Englunds Buch habe ich gerne und mit Gewinn gelesen, gleichwohl bin ich nicht wirklich glücklich damit geworden. Dem großen und umfangreichen Wissensgewinn steht das gegenüber, was für mich das Problem des Buches ausmacht und was ich einmal als die Gleichförmigkeit unterschiedlicher Stimmen bezeichnen möchte. Die 19 Menschen, darunter immerhin ein 1914 zwölf Jahre altes Mädchen sowie ein zum selben Zeitpunkt 45 Jahre alter Beamter, kann man nur anhand dessen unterscheiden, was berichtet wird, an ihrer Begeisterung oder Nachdenklichkeit, aber nicht, weil sie einen eigenen Raum für ihre eigene Stimme bekämen (abgesehen von kurzen Ausschnitten aus Briefen oder Tagebüchern).
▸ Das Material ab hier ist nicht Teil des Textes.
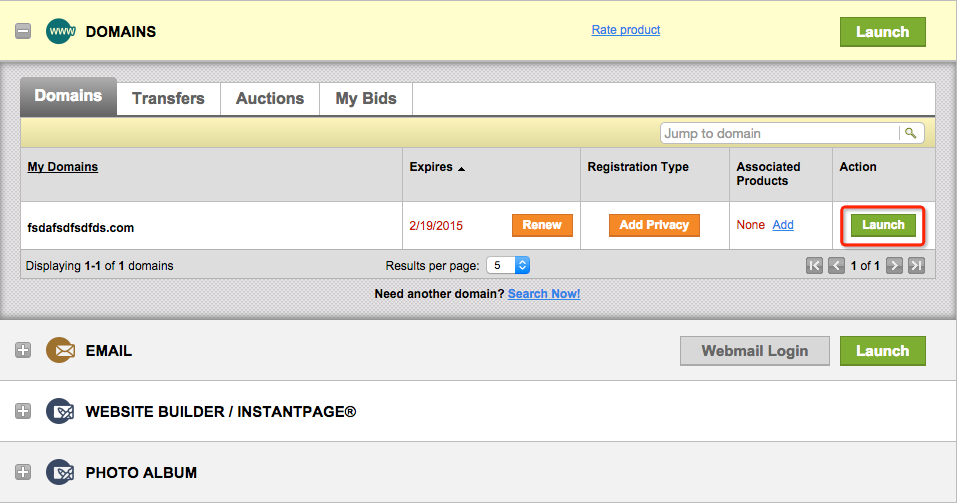Screen dimensions: 959x504
Task: Expand the Email section
Action: [x=23, y=351]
Ich habe nicht recht erkennen können, ob Englund nun in seinem Erzählen, in den Episoden die jeweiligen Stimmen mit eingewoben hat oder ob jede Episode als Erzähltes der jeweiligen Person zu gelten hat – in letzterem Fall hätten sie jedenfalls stellenweise ein ganz erstaunliches Wissen bzw. eine ganz erstaunliche menschliche Reife gehabt (wobei Englund mehrfach darauf hinweist, dass viele Details, Opferzahlen etc. erst nach Beendigung des Krieges an die Öffentlichkeit gelangten). Ein Schönheitsfehler, klein, aber für mich nicht unbedeutend.
Beeindruckt und auch gefesselt hat mich die Arbeit Englunds aber allemal, wobei es keinen Bereich gab, der mein Interesse nicht zu wecken wusste. Ein Bild des Krieges "von unten", von denen, die sich nicht verstecken konnten, sondern den Ereignissen standzuhalten versuchten.